**STATED GOAL**
Copy the listing word for word, starting with the line that contains "Given: Switch to Programmeinstellungen tab" and going on through the line that contains "This screenshot has height=516, width=1633.". Leave the pictures out of your answer.

**GIVEN RECORDS**
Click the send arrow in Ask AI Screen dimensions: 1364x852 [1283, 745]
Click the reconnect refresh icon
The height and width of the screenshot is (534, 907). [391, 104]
...
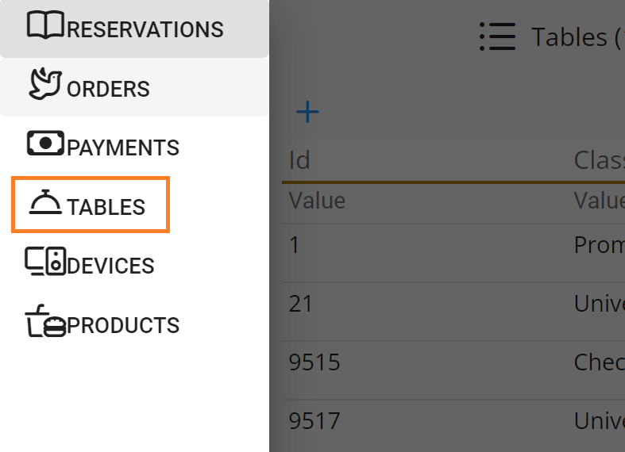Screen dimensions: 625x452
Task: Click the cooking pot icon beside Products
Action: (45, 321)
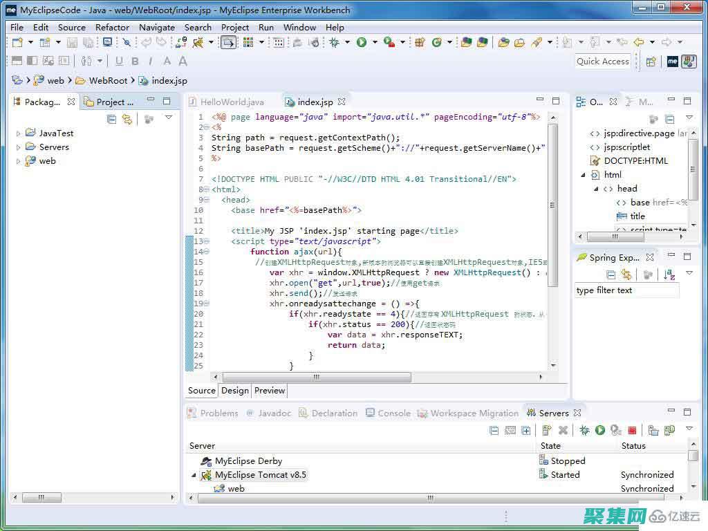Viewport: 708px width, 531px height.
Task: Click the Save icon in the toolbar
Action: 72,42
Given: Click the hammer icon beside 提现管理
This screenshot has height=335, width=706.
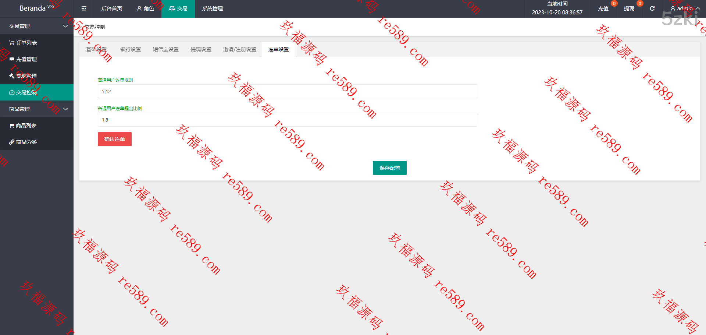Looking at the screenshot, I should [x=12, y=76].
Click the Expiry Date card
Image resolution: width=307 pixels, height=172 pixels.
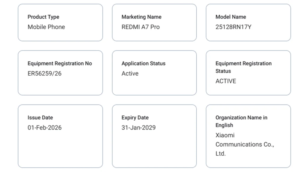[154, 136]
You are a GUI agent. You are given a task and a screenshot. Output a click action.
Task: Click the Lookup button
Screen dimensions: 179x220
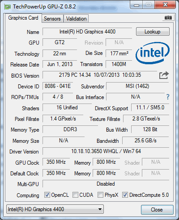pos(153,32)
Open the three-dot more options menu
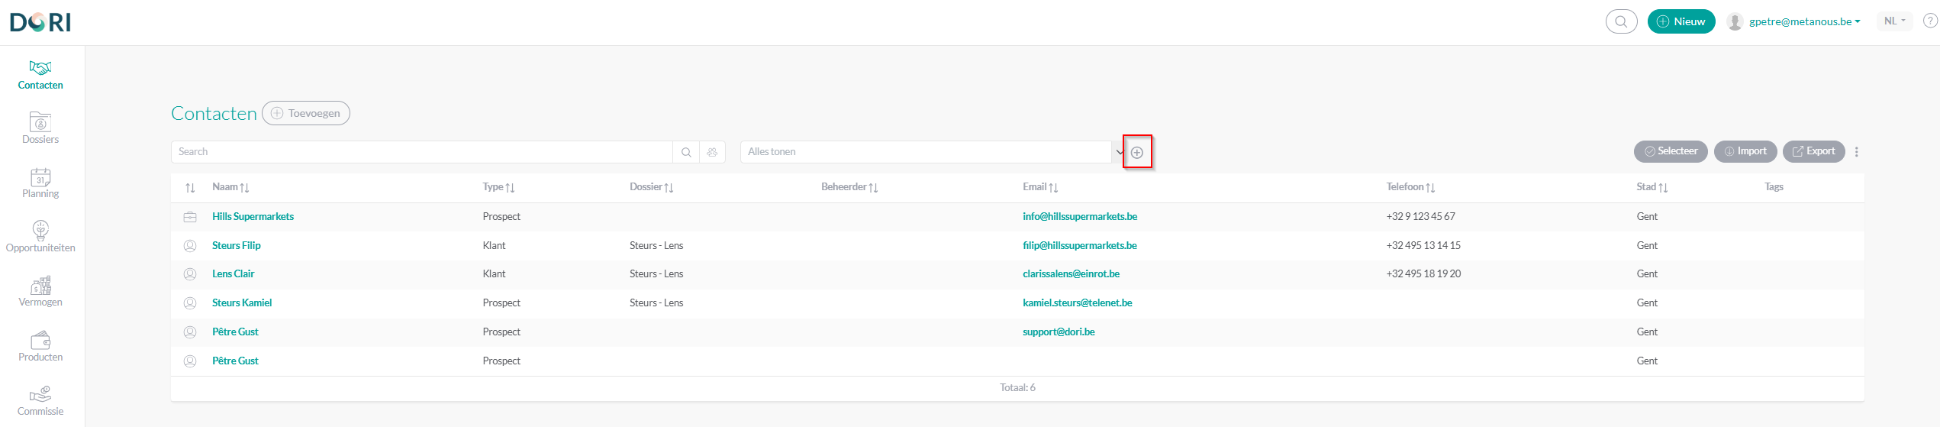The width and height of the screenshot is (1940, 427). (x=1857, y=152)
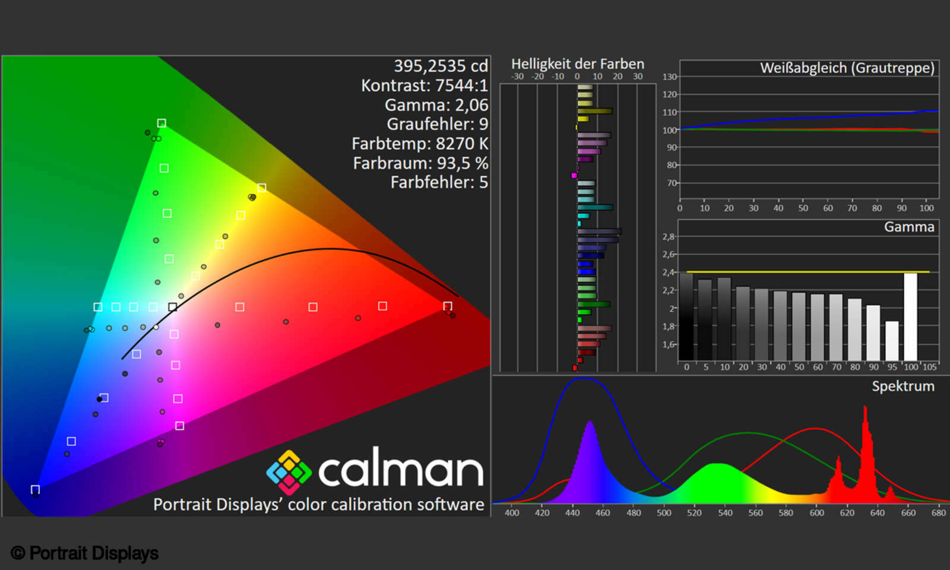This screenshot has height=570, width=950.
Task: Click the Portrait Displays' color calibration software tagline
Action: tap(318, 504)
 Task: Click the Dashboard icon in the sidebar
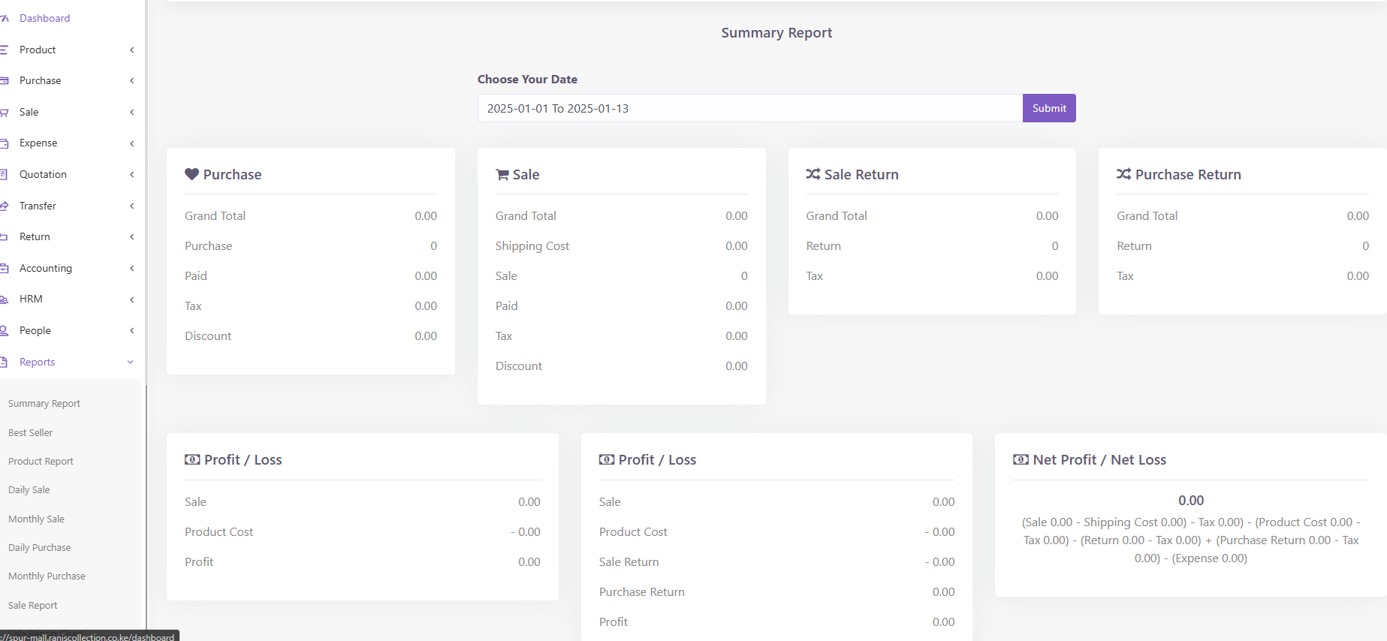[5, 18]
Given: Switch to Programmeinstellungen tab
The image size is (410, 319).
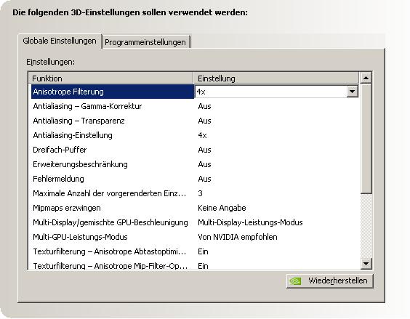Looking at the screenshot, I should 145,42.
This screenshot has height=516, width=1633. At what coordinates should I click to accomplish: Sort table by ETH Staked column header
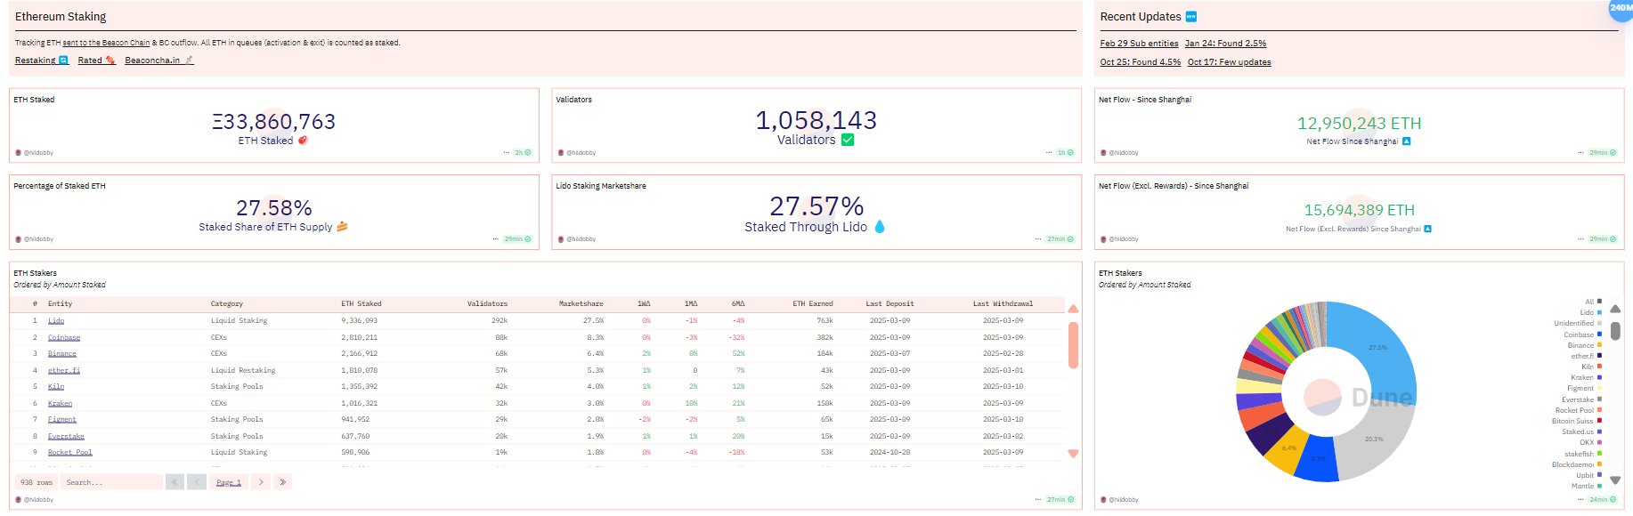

**RESULT FOR THIS TASK**
Given: Switch to Programmeinstellungen tab
The image size is (410, 319).
Looking at the screenshot, I should 145,42.
This screenshot has height=516, width=1633. At what coordinates should I click to accomplish: Sort table by ETH Staked column header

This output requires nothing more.